GIVEN PROBLEM A =>
Convert everything in the records from the start down to the line containing "will [285, 328]." into a JSON list of strings, one string per line, leaving out blank lines.

TEXT PASSAGE =>
━━━━━━━━━━━━━━━━

The optimized complex multiplication works on the same data types as the non optimized version, but it is not enough to modify only the FMUL instruction to MULPD as for addition, because it can not be evaluated vertically for vectors. The structure of the calculation has to be redistributed, the resulting optimized source code is as follows:
inline void sse_complex_mul(__m128d * result, __m128d * x, __m128d * y) { __m128d aa = _mm_movedup_pd( * x); __m128d bb = _mm_movedup_pd(_mm_shuffle_pd( * x, * x, 1)); __m128d cd = * y; __m128d dc = _mm_shuffle_pd(cd, cd, 1); * result = _mm_addsub_pd(_mm_mul_pd(aa, cd), _mm_mul_pd(bb, dc)); } The direct implementation of the multiplication contains 4 FMUL (5 cycles latency) and 2 FADD (3 cycles latency) operations, which results in a total latency of 26 cycles. In this case the MULPD instruction has a latency of 5 cycles as well. ADDSUBPD, MOVDDUP and SHUFPD need 1 cycle to be completed. Summarized, the complex multiplication takes 17 clock cycles, as result a maximal time reduction to 65% may be achieved. These estimations are rather optimistic, which do not take into account the load/store operations, and presumes that all data are available in the registers.

━━━━━━━━━━━━━━━━

DATA SECTION =>
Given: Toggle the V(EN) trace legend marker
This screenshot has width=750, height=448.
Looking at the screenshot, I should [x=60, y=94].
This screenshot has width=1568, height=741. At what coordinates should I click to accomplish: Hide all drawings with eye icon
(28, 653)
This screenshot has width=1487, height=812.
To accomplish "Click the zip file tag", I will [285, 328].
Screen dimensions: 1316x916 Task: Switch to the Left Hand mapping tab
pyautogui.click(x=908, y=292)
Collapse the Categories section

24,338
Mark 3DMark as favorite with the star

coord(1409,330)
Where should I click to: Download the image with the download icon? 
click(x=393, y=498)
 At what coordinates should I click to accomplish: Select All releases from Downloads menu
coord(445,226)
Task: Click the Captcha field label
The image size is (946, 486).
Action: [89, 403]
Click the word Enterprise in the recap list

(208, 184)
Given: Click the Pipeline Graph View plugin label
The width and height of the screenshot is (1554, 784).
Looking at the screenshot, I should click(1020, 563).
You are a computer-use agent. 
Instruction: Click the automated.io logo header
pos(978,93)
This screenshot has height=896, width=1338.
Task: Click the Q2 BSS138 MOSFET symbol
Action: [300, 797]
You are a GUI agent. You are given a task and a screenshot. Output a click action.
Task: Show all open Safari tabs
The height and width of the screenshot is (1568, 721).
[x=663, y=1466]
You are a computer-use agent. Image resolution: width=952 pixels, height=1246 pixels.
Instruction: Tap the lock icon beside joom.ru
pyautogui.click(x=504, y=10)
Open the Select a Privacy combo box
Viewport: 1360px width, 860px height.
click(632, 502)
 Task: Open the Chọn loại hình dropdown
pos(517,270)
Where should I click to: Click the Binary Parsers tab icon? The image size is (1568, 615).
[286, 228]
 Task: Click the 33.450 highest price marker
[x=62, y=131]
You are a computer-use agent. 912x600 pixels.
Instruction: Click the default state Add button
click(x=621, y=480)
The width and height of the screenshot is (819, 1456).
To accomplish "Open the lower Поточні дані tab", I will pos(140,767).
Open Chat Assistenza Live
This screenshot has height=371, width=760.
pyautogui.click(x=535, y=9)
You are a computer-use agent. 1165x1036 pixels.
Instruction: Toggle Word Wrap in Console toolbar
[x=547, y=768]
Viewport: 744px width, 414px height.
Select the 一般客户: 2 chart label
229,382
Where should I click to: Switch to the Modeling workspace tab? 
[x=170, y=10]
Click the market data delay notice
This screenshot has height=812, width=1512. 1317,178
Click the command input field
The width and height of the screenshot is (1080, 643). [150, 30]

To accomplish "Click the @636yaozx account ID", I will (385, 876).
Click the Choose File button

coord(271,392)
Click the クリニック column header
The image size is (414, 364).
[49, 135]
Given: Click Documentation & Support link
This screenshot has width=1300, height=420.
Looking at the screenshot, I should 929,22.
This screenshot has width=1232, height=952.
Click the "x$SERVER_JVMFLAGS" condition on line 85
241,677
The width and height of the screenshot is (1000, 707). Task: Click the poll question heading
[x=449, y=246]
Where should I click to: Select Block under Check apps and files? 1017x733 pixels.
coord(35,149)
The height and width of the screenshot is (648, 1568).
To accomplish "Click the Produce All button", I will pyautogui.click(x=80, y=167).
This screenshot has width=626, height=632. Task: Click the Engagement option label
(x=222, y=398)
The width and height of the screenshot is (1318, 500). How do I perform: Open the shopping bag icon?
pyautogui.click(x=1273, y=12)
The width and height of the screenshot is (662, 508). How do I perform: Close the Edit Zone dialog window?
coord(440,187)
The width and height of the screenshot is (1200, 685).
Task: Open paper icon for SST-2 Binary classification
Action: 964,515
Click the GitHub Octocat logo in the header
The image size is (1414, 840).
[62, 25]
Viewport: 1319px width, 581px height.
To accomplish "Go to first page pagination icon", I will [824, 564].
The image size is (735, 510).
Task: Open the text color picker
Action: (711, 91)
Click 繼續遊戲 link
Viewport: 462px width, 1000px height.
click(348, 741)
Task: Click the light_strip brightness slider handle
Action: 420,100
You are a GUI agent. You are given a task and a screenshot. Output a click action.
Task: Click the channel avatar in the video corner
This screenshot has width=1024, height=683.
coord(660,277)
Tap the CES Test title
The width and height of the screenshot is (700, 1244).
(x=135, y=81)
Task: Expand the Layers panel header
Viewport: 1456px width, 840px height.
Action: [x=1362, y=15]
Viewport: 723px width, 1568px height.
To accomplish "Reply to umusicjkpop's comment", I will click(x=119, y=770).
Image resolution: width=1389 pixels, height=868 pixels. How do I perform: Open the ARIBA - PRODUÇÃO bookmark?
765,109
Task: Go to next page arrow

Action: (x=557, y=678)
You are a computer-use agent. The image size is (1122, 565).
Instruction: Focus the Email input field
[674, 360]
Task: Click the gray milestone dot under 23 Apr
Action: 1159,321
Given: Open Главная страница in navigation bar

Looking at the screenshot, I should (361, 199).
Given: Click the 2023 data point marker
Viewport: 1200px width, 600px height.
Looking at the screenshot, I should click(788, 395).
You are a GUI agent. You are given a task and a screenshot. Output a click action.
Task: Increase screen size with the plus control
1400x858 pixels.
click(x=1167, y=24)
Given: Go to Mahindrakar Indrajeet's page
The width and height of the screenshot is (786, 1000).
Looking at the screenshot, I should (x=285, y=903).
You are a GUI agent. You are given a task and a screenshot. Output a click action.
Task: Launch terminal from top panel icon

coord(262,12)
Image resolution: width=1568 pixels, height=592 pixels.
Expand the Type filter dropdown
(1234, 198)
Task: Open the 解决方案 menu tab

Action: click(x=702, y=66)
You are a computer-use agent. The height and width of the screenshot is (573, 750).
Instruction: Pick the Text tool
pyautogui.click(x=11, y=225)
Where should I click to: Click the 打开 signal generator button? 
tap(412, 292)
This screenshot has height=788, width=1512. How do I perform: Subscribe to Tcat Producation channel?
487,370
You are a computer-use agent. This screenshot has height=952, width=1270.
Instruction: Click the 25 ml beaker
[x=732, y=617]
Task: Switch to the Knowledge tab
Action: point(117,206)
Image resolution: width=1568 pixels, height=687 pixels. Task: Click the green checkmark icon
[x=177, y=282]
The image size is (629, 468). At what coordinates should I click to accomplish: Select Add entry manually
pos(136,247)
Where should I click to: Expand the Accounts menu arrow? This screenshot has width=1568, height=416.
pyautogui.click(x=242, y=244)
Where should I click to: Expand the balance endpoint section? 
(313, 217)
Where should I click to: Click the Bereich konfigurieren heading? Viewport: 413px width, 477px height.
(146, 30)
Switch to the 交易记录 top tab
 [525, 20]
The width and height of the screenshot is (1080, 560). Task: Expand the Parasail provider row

━━━━━━━━━━━━━━━━

GIVEN PROBLEM B =>
According to the text on optimized complex multiplication, what is the total latency of the direct implementation of the multiplication?

OUTPUT A =>
[
  "Given: Toggle the V(EN) trace legend marker",
  "This screenshot has width=750, height=448.",
  "Looking at the screenshot, I should [x=60, y=94].",
  "This screenshot has width=1568, height=741. At what coordinates should I click to accomplish: Hide all drawings with eye icon",
  "(28, 653)",
  "This screenshot has width=1487, height=812.",
  "To accomplish \"Click the zip file tag\", I will [285, 328]."
]

OUTPUT B =>
26 cycles.